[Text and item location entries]
--------------------------------

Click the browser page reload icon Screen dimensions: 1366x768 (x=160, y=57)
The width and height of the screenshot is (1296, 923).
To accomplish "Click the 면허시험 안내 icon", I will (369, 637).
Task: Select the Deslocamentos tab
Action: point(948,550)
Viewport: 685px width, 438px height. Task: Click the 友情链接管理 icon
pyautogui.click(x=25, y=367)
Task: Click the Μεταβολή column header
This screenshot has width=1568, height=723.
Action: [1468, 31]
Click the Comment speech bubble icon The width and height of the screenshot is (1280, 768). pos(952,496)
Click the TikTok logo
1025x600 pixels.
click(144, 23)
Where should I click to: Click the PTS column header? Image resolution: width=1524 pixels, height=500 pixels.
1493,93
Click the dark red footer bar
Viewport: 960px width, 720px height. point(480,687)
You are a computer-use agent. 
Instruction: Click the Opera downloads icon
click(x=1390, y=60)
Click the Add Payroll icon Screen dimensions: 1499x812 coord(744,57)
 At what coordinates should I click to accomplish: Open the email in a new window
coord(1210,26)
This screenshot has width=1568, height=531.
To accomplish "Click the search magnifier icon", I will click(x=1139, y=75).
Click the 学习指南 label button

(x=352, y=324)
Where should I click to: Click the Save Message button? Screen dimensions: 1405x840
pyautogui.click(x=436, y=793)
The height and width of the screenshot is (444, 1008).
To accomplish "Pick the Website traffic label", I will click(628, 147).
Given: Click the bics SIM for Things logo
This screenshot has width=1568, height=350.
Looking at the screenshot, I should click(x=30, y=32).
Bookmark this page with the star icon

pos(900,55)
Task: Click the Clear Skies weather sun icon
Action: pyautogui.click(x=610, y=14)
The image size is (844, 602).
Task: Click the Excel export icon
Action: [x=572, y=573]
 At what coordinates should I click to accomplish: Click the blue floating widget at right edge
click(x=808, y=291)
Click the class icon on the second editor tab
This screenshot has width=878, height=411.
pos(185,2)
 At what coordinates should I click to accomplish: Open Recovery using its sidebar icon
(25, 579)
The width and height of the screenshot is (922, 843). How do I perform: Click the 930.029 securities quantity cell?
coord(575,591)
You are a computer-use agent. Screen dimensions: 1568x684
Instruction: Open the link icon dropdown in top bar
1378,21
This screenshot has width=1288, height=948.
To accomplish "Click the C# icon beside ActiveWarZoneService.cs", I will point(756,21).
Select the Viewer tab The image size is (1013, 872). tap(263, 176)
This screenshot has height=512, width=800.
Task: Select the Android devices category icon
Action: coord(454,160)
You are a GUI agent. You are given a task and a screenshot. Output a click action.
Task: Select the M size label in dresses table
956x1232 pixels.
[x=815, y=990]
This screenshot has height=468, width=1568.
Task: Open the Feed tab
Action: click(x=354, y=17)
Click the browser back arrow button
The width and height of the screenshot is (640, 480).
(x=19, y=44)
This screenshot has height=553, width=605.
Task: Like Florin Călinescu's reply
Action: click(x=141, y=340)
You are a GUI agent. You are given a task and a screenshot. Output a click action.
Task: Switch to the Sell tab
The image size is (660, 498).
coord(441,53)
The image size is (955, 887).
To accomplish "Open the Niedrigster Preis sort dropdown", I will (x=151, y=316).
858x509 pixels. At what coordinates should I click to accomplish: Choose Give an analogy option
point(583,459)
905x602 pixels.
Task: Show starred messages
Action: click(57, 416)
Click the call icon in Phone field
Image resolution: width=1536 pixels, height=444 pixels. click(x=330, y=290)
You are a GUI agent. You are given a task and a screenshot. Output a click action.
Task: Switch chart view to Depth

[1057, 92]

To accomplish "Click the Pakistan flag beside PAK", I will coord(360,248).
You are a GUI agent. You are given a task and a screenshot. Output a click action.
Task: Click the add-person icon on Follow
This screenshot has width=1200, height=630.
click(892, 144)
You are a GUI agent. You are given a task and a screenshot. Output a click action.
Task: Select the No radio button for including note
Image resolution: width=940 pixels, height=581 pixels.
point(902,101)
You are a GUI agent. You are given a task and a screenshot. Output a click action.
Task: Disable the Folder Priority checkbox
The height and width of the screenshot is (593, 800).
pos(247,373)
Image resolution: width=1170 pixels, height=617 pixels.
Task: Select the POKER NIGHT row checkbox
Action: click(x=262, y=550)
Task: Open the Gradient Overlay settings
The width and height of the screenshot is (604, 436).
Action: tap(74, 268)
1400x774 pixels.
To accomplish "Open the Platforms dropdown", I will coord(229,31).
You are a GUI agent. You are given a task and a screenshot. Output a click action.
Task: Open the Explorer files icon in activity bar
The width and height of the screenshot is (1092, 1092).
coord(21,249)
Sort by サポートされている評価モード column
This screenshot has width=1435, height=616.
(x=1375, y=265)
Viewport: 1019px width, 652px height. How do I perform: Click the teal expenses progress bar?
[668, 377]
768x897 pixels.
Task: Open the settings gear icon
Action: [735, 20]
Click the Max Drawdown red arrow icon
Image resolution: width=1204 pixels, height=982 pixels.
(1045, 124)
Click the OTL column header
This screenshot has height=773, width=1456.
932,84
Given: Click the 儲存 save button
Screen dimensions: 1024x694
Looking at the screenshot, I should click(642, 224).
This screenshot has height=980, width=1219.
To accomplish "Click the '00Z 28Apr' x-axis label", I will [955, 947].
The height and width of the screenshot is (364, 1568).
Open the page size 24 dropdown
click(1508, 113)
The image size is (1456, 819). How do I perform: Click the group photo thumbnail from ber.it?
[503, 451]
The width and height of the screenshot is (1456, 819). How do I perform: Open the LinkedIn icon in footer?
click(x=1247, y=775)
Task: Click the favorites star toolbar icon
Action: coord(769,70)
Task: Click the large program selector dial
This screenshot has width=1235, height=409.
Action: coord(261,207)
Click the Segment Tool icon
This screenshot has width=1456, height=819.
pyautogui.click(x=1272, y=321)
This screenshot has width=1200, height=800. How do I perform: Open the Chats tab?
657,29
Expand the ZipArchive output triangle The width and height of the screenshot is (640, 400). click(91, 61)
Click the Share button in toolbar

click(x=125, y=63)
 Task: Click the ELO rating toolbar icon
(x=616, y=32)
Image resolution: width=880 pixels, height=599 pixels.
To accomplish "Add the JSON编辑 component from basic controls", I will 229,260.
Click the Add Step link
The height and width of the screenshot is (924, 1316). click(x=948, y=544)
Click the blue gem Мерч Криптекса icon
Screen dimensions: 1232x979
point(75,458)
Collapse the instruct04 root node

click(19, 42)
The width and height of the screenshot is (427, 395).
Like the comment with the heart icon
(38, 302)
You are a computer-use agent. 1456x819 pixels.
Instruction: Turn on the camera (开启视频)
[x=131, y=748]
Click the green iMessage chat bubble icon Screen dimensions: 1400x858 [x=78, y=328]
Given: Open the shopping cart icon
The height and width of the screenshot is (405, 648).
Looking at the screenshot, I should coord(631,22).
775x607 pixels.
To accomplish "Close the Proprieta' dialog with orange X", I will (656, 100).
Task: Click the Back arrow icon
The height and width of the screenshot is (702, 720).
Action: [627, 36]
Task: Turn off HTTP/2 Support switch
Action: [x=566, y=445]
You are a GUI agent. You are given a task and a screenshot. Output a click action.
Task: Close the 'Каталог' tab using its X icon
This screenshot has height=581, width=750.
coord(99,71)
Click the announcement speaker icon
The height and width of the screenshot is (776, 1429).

--------------------------------

EXERCISE DETAILS →
Rewrite all of the data above, changing "Screen dimensions:" to "Screen size:" wherever it occurs and leaving everything else as it is.

THE RESULT →
Click the browser page reload icon Screen size: 1366x768 (x=160, y=57)
The width and height of the screenshot is (1296, 923).
To accomplish "Click the 면허시험 안내 icon", I will (369, 637).
Task: Select the Deslocamentos tab
Action: point(948,550)
Viewport: 685px width, 438px height. Task: Click the 友情链接管理 icon
pyautogui.click(x=25, y=367)
Task: Click the Μεταβολή column header
This screenshot has width=1568, height=723.
Action: [1468, 31]
Click the Comment speech bubble icon The width and height of the screenshot is (1280, 768). pos(952,496)
Click the TikTok logo
1025x600 pixels.
click(144, 23)
Where should I click to: Click the PTS column header? Image resolution: width=1524 pixels, height=500 pixels.
1493,93
Click the dark red footer bar
Viewport: 960px width, 720px height. point(480,687)
You are a computer-use agent. 
Instruction: Click the Opera downloads icon
click(x=1390, y=60)
Click the Add Payroll icon Screen size: 1499x812 coord(744,57)
 At what coordinates should I click to accomplish: Open the email in a new window
coord(1210,26)
This screenshot has width=1568, height=531.
To accomplish "Click the search magnifier icon", I will click(x=1139, y=75).
Click the 学习指南 label button

(x=352, y=324)
Where should I click to: Click the Save Message button? Screen size: 1405x840
pyautogui.click(x=436, y=793)
The height and width of the screenshot is (444, 1008).
To accomplish "Pick the Website traffic label", I will click(628, 147).
Given: Click the bics SIM for Things logo
This screenshot has width=1568, height=350.
Looking at the screenshot, I should click(x=30, y=32).
Bookmark this page with the star icon

pos(900,55)
Task: Click the Clear Skies weather sun icon
Action: pyautogui.click(x=610, y=14)
The image size is (844, 602).
Task: Click the Excel export icon
Action: [x=572, y=573]
 At what coordinates should I click to accomplish: Click the blue floating widget at right edge
click(x=808, y=291)
Click the class icon on the second editor tab
This screenshot has width=878, height=411.
pos(185,2)
 At what coordinates should I click to accomplish: Open Recovery using its sidebar icon
(25, 579)
The width and height of the screenshot is (922, 843). How do I perform: Click the 930.029 securities quantity cell?
coord(575,591)
You are a computer-use agent. Screen size: 1568x684
Instruction: Open the link icon dropdown in top bar
1378,21
This screenshot has width=1288, height=948.
To accomplish "Click the C# icon beside ActiveWarZoneService.cs", I will point(756,21).
Select the Viewer tab The image size is (1013, 872). tap(263, 176)
This screenshot has height=512, width=800.
Task: Select the Android devices category icon
Action: coord(454,160)
You are a GUI agent. You are given a task and a screenshot. Output a click action.
Task: Select the M size label in dresses table
956x1232 pixels.
[x=815, y=990]
This screenshot has height=468, width=1568.
Task: Open the Feed tab
Action: click(x=354, y=17)
Click the browser back arrow button
The width and height of the screenshot is (640, 480).
(x=19, y=44)
This screenshot has height=553, width=605.
Task: Like Florin Călinescu's reply
Action: click(x=141, y=340)
You are a GUI agent. You are given a task and a screenshot. Output a click action.
Task: Switch to the Sell tab
The image size is (660, 498).
coord(441,53)
The image size is (955, 887).
To accomplish "Open the Niedrigster Preis sort dropdown", I will (x=151, y=316).
858x509 pixels. At what coordinates should I click to accomplish: Choose Give an analogy option
point(583,459)
905x602 pixels.
Task: Show starred messages
Action: click(57, 416)
Click the call icon in Phone field
Image resolution: width=1536 pixels, height=444 pixels. click(x=330, y=290)
You are a GUI agent. You are given a task and a screenshot. Output a click action.
Task: Switch chart view to Depth

[1057, 92]

To accomplish "Click the Pakistan flag beside PAK", I will coord(360,248).
You are a GUI agent. You are given a task and a screenshot. Output a click action.
Task: Click the add-person icon on Follow
This screenshot has width=1200, height=630.
click(892, 144)
You are a GUI agent. You are given a task and a screenshot. Output a click action.
Task: Select the No radio button for including note
Image resolution: width=940 pixels, height=581 pixels.
point(902,101)
You are a GUI agent. You are given a task and a screenshot. Output a click action.
Task: Disable the Folder Priority checkbox
The height and width of the screenshot is (593, 800).
pos(247,373)
Image resolution: width=1170 pixels, height=617 pixels.
Task: Select the POKER NIGHT row checkbox
Action: click(x=262, y=550)
Task: Open the Gradient Overlay settings
The width and height of the screenshot is (604, 436).
Action: tap(74, 268)
1400x774 pixels.
To accomplish "Open the Platforms dropdown", I will coord(229,31).
You are a GUI agent. You are given a task and a screenshot. Output a click action.
Task: Open the Explorer files icon in activity bar
The width and height of the screenshot is (1092, 1092).
coord(21,249)
Sort by サポートされている評価モード column
This screenshot has width=1435, height=616.
(x=1375, y=265)
Viewport: 1019px width, 652px height. How do I perform: Click the teal expenses progress bar?
[668, 377]
768x897 pixels.
Task: Open the settings gear icon
Action: [735, 20]
Click the Max Drawdown red arrow icon
Image resolution: width=1204 pixels, height=982 pixels.
(1045, 124)
Click the OTL column header
This screenshot has height=773, width=1456.
932,84
Given: Click the 儲存 save button
Screen size: 1024x694
Looking at the screenshot, I should click(642, 224).
This screenshot has height=980, width=1219.
To accomplish "Click the '00Z 28Apr' x-axis label", I will [955, 947].
The height and width of the screenshot is (364, 1568).
Open the page size 24 dropdown
click(1508, 113)
The image size is (1456, 819). How do I perform: Click the group photo thumbnail from ber.it?
[503, 451]
The width and height of the screenshot is (1456, 819). How do I perform: Open the LinkedIn icon in footer?
click(x=1247, y=775)
Task: Click the favorites star toolbar icon
Action: coord(769,70)
Task: Click the large program selector dial
This screenshot has width=1235, height=409.
Action: coord(261,207)
Click the Segment Tool icon
This screenshot has width=1456, height=819.
pyautogui.click(x=1272, y=321)
This screenshot has width=1200, height=800. How do I perform: Open the Chats tab?
657,29
Expand the ZipArchive output triangle The width and height of the screenshot is (640, 400). click(91, 61)
Click the Share button in toolbar

click(x=125, y=63)
 Task: Click the ELO rating toolbar icon
(x=616, y=32)
Image resolution: width=880 pixels, height=599 pixels.
To accomplish "Add the JSON编辑 component from basic controls", I will 229,260.
Click the Add Step link
The height and width of the screenshot is (924, 1316). click(x=948, y=544)
Click the blue gem Мерч Криптекса icon
Screen size: 1232x979
point(75,458)
Collapse the instruct04 root node

click(19, 42)
The width and height of the screenshot is (427, 395).
Like the comment with the heart icon
(38, 302)
You are a computer-use agent. 1456x819 pixels.
Instruction: Turn on the camera (开启视频)
[x=131, y=748]
Click the green iMessage chat bubble icon Screen size: 1400x858 [x=78, y=328]
Given: Open the shopping cart icon
The height and width of the screenshot is (405, 648).
Looking at the screenshot, I should coord(631,22).
775x607 pixels.
To accomplish "Close the Proprieta' dialog with orange X", I will (656, 100).
Task: Click the Back arrow icon
The height and width of the screenshot is (702, 720).
Action: [627, 36]
Task: Turn off HTTP/2 Support switch
Action: [x=566, y=445]
You are a GUI agent. You are given a task and a screenshot. Output a click action.
Task: Close the 'Каталог' tab using its X icon
This screenshot has height=581, width=750.
coord(99,71)
Click the announcement speaker icon
The height and width of the screenshot is (776, 1429).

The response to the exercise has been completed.